Die EBA kann auch darauf drängen, dass die einzelnen Behörden enger miteinander kooperieren. Es soll in diesem Zusammenhang ein ständiger Ausschuss geschaffen werden, der nationale Geldwäscheaufsichtsbehörden zusammenbringt. Die EBA kann schließlich Risikobewertungen erarbeiten, die eine Analyse darüber liefern, inwieweit das Vorgehen einzelner nationaler Aufsichtsbehörden ausreichend ist, um Geldwäsche effektiv zu bekämpfen.


Die EU-Aufsichtsbehörde soll im Ergebnis Instrumente an die Hand bekommen, um Druck auf nationale Aufsichtsbehörden auszuüben, die im Verdacht stehen, nicht wirksam genug gegen Geldwäsche vorzugehen. Die EBA kann als schärfstes Instrument direkt Anordnungen gegenüber einzelnen Banken erlassen, falls nationale Behörden nicht tätig geworden sind. Diese Möglichkeit besteht allerdings nur als allerletztes Mittel, nachdem andere Formen der Einflussnahme ausgeschöpft worden sind.

Zu kritisieren ist, dass Kommission und der Rat davor zurückgeschreckt sind, der EBA in den einzelnen EU-Staaten ein eigenständiges Prüfungsrecht „vor Ort“ zuzubilligen, Dies wäre sicherlich das wirksamste Instrument gewesen, die nicht mehr zu leugnenden Defizite einzelner Aufsichtsbehörden in den EU-Staaten zu beseitigen.
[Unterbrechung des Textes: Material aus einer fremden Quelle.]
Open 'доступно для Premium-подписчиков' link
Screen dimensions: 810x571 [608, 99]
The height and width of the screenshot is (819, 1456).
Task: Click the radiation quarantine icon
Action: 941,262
Es bleibt zu hoffen, dass in diesem Zusammenhang das Europäische Parlament auf Nachbesserung drängt.

Fragwürdig bleibt auch, dass die zuständige EU-Justizkommissarin Věra Jourová ausweislich eines Interviews mit dem Handelsblatt vom 25.10.2018 für die laufende Arbeit der EBA aufgrund der neuen, anspruchsvollen Kompetenzen das Personal lediglich von einer Handvoll Mitarbeiter auf 20 aufstocken will.